THE EXERCISE -
Identify every line in the records below that contains the word "Task", treating uppercase and lowercase letters as distinct, and copy each such line in full.

--- --- ---

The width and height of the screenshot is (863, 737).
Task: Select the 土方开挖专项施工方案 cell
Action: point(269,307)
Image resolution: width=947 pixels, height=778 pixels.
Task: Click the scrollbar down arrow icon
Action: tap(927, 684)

--- --- ---

OUTPUT BELOW -
Task: Select the 土方开挖专项施工方案 cell
Task: Click the scrollbar down arrow icon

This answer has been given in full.